→ **Requirement**: Would it be possible to output exactly, and only, the lines below from the one holding "This screenshot has width=352, height=304." to the last line, both included, with every picture left out?

→ **Collected data entries**:

######

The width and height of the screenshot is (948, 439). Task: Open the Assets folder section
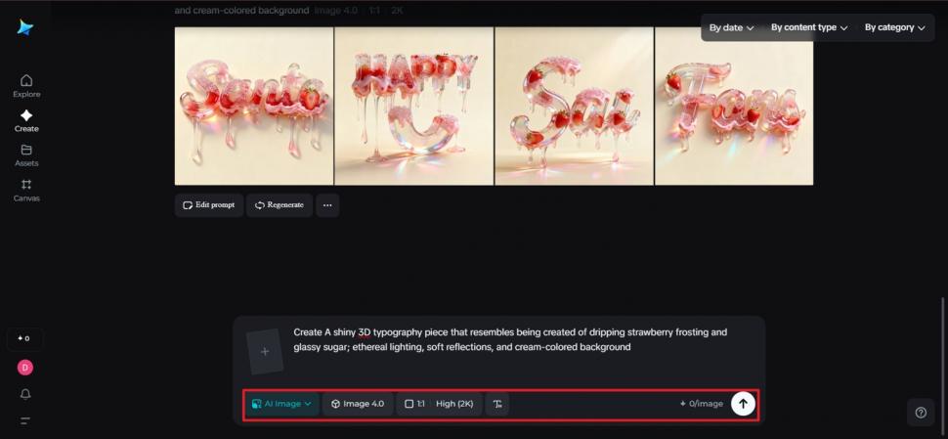26,155
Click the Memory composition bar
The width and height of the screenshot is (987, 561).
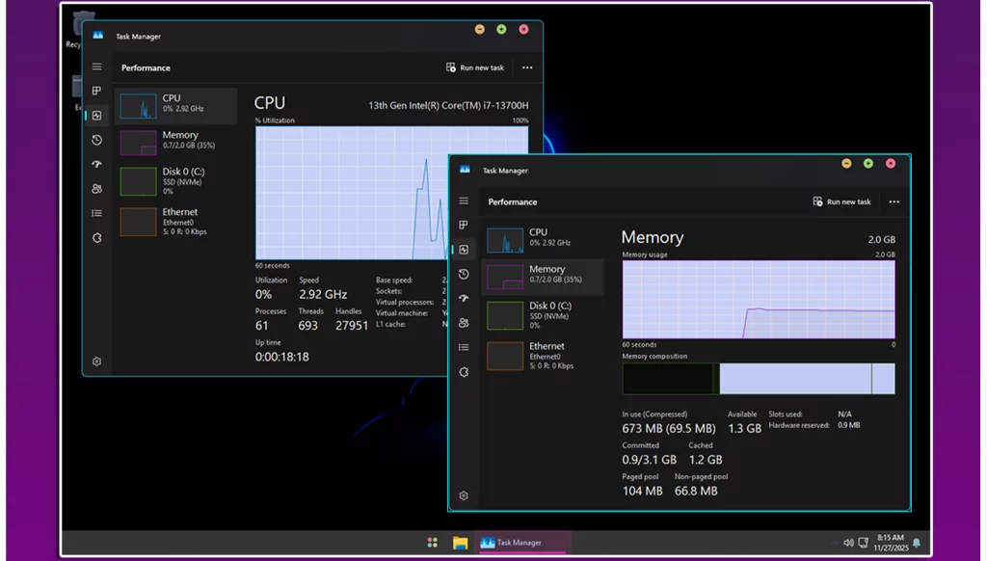(x=758, y=379)
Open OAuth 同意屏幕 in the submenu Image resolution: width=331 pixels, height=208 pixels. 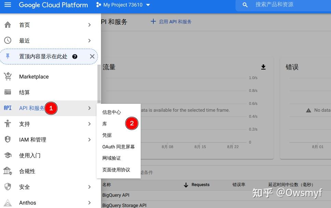pyautogui.click(x=118, y=147)
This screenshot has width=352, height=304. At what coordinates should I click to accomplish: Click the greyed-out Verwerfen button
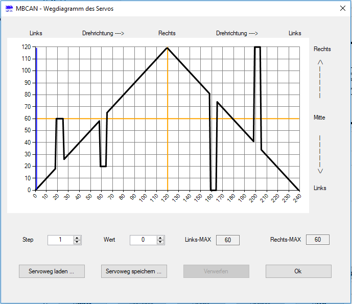(x=216, y=271)
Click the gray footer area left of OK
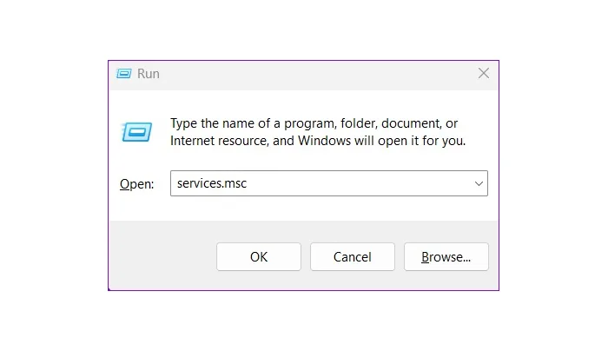This screenshot has height=351, width=608. (161, 256)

######

→ **Response**:
This screenshot has width=352, height=304. At what coordinates should I click to accomplish: Click the greyed-out Verwerfen button
(x=216, y=271)
Click the gray footer area left of OK
This screenshot has height=351, width=608. (161, 256)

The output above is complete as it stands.